Fragmento para leer
%%

Política. Sociedad. Religión. Sincretismo. Crítica.
Por José Hugo Fernández…
Una cosa se sabe en este mundo sobre el que cada vez sabemos menos, y es que la historia es una locomotora con demasiado hierro en sus ruedas: puedes oponértele, pero no podrás avanzar contra ella. Esto último es lo que han pretendido hacer algunos de los más altos rangos de la Iglesia Católica Cubana, mediante una proyección pública que contradice la muy larga historia de esa institución como eficaz conquistadora de espíritus y también de poder terrenal.
Una muestra de ese enfoque erróneo bien puede ser apreciada en la declaración que hizo pública recientemente el cardenal Jaime Ortega, justo quien ha estado liderando la contramarcha en cuestión, la cual, dicho sea de paso, no solo va contra la historia. Igual va contra los mandamientos de su Dios.
Ortega calificó como un “absurdo histórico”(*) y “un pecado patriótico” que en Cuba se identifique a Ochún con la Virgen de la Caridad del Cobre. Dijo otras memeces por el estilo, pero quizá sea suficiente. No me queda muy claro lo que debiera entenderse por “pecado patriótico”. Así que también podríamos prescindir del término y quedarnos sólo con su absurda calificación de “absurdo histórico”.

%%

Ítems guardados

%%

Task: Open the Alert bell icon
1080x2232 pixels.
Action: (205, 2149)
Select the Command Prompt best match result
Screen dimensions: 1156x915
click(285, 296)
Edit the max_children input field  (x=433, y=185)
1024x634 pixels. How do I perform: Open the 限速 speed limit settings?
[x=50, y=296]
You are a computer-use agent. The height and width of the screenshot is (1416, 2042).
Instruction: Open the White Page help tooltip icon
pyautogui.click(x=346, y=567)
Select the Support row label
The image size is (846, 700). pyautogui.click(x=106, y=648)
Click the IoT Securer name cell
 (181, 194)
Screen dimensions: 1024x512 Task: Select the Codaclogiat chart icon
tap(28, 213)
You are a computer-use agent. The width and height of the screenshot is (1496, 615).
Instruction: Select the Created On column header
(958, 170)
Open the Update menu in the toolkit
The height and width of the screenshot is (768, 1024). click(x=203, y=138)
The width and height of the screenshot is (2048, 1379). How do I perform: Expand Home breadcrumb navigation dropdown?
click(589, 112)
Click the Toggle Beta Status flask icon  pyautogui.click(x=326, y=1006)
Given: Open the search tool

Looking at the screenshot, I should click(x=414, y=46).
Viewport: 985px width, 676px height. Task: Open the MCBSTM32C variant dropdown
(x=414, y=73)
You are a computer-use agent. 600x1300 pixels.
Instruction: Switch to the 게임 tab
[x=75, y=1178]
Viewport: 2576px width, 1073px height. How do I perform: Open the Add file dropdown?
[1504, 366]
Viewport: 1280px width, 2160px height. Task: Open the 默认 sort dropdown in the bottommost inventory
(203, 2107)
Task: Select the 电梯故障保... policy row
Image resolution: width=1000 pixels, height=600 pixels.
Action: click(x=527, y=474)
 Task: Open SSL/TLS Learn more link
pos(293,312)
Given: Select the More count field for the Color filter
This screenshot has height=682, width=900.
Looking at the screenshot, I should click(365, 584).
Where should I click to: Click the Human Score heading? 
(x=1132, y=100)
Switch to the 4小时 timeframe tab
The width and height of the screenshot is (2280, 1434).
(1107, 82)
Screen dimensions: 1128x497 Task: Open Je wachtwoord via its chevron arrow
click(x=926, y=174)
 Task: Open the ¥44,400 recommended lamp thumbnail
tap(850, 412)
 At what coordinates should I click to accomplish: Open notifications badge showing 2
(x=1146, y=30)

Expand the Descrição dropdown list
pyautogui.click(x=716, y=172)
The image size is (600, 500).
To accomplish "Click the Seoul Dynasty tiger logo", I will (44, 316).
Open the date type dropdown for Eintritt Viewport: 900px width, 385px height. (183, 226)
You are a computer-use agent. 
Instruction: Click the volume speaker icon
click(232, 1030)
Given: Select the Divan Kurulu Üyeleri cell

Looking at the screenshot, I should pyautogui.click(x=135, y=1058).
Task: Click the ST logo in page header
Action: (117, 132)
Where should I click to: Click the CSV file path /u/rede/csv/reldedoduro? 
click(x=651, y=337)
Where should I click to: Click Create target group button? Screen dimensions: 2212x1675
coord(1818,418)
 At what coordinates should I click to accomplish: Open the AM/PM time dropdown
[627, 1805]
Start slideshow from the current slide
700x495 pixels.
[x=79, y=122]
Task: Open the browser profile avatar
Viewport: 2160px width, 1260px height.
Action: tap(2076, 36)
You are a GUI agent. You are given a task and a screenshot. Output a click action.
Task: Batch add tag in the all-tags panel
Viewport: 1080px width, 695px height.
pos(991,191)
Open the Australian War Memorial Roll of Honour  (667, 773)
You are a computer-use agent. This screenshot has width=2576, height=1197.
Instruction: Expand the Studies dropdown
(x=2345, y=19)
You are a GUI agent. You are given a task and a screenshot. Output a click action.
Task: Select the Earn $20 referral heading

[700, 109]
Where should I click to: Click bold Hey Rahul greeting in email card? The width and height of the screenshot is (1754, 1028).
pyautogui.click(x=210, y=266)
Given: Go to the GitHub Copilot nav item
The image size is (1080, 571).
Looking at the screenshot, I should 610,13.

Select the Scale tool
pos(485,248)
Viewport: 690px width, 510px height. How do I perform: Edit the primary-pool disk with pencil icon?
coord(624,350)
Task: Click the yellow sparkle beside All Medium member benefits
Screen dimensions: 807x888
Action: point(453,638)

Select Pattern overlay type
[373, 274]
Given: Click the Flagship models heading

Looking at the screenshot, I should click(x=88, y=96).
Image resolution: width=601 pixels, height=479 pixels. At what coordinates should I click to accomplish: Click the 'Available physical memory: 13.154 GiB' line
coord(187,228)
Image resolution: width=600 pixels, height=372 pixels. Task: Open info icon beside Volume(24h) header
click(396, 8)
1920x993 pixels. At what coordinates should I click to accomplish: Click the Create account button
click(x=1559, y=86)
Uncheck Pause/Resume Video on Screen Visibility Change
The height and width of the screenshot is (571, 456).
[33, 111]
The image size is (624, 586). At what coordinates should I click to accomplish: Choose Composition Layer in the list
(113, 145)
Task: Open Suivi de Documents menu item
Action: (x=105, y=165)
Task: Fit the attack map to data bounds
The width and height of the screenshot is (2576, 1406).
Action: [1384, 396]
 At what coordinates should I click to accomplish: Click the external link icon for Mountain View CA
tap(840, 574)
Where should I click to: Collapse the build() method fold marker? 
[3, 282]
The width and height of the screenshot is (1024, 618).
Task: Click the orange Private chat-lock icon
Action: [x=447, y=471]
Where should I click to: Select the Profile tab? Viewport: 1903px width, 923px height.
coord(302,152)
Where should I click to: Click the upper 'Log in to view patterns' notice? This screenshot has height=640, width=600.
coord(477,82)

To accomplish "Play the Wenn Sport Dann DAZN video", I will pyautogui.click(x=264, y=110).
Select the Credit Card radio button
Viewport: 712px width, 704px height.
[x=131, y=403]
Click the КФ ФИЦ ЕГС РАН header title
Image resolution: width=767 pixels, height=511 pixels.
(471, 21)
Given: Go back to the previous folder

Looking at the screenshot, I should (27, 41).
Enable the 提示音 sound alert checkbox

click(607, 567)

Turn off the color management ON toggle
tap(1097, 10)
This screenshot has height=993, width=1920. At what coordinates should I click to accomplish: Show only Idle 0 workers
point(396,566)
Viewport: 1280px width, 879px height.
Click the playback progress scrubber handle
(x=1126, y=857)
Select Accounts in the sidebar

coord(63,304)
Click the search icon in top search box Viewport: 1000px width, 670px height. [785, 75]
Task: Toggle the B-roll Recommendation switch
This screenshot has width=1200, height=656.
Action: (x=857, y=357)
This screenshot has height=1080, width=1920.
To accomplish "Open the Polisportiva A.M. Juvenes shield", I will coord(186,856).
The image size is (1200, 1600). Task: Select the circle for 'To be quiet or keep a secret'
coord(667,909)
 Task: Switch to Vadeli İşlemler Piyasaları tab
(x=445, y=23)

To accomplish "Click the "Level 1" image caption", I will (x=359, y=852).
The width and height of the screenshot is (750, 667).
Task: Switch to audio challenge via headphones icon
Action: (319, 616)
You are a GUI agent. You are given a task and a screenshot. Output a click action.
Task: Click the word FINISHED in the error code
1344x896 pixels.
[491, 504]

%%

Ejercicios
#1 Copia sin cambios el tramo del texto sobre la Iglesia Católica cubana y Ochún que va desde "Por José Hugo" hasta "de su Dios.".
#2 Sigue escribiendo el texto sobre la Iglesia Católica cubana y Ochún a partir de su última oración.

Respuestas en orden
#1
Por José Hugo Fernández…
Una cosa se sabe en este mundo sobre el que cada vez sabemos menos, y es que la historia es una locomotora con demasiado hierro en sus ruedas: puedes oponértele, pero no podrás avanzar contra ella. Esto último es lo que han pretendido hacer algunos de los más altos rangos de la Iglesia Católica Cubana, mediante una proyección pública que contradice la muy larga historia de esa institución como eficaz conquistadora de espíritus y también de poder terrenal.
Una muestra de ese enfoque erróneo bien puede ser apreciada en la declaración que hizo pública recientemente el cardenal Jaime Ortega, justo quien ha estado liderando la contramarcha en cuestión, la cual, dicho sea de paso, no solo va contra la historia. Igual va contra los mandamientos de su Dios.

#2
Según diversas citas textuales de Fernando Ortiz, cuyo crédito como sabio estudioso de estos temas nadie se atrevería a poner en duda, Ochún se catoliza en Cuba “con la advocación más popular de la gran entidad femenina del santoral eclesiástico, la Virgen de la Caridad del Cobre”. Desde luego que las afirmaciones de don Fernando resultan definitorias para el caso. Pero es que ni siquiera hay que apelar a ellas. Basta con haber estudiado medianamente la historia del país, como se supone que lo haya hecho el cardenal.
Y aun menos. Basta con tener ojos y una mínima capacidad de entendimiento para colegir que cuando la gente de a pie en la Isla manifiesta hoy su fe ante la llamada Patrona de Cuba, no lo hace por apego a la Iglesia Católica Apostólica y Romana, la que ha experimentado en el último medio siglo un desbarranque sin precedentes en el favor del público cubano. La beneficiaria de esa devoción popular ahora mismo es Ochún, la Caridad del Cobre, mestiza y sincrética a pesar de los pesares, tal y como fue llevada hasta los mismísimos Jardines del Vaticano.
No habría que repetir la consabida historia sobre el modo en que los esclavos africanos se vieron obligados a ocultar sus dioses bajo disfraces católicos, víctimas de una opresión del espíritu no menos cruel que la del cuerpo, y mancornados a un sometimiento cultural que todavía hoy, con todo y el curso de los siglos, lleva a muchos a mirar por encima del hombro hacia las religiones cubanas de origen afro, considerándolas pintoresco folklore o invento bruto, surtidor de fanatismos, como si al final todas las religiones no lo fueran igualmente.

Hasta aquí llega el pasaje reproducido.